- Description of the task
The response should consist solely of the lines running from the line with "The width and height of the screenshot is (1059, 663)." to the end of the data, retyped exactly.

━━ Data section ━━

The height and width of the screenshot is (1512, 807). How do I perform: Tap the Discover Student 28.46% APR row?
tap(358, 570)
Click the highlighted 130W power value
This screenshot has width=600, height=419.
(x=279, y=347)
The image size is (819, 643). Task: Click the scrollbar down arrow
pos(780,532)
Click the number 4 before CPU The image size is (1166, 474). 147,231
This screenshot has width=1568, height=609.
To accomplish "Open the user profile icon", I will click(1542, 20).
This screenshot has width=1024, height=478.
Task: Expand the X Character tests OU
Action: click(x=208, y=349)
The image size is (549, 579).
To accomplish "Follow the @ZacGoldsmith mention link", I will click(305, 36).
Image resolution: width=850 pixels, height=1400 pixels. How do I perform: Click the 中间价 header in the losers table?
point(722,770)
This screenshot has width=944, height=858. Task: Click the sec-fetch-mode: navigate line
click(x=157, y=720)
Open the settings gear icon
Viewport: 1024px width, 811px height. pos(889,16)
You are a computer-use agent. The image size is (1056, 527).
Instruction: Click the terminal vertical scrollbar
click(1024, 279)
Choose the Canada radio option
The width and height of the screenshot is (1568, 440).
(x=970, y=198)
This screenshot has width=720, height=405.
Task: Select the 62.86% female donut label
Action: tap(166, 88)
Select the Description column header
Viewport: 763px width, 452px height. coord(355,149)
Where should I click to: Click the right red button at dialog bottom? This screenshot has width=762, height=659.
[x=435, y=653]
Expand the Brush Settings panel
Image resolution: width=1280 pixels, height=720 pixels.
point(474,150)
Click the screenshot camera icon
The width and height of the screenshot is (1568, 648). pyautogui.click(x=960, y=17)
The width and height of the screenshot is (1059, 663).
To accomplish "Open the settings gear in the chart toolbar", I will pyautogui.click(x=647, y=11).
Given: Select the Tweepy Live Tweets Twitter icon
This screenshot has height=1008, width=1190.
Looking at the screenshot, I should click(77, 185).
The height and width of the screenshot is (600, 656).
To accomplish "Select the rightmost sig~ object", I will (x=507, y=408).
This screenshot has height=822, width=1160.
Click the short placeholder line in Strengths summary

━━━

- Task output
The width and height of the screenshot is (1059, 663).
To accomplish "Open the settings gear in the chart toolbar", I will pyautogui.click(x=647, y=11).
Given: Select the Tweepy Live Tweets Twitter icon
This screenshot has height=1008, width=1190.
Looking at the screenshot, I should click(77, 185).
The height and width of the screenshot is (600, 656).
To accomplish "Select the rightmost sig~ object", I will (x=507, y=408).
This screenshot has height=822, width=1160.
Click the short placeholder line in Strengths summary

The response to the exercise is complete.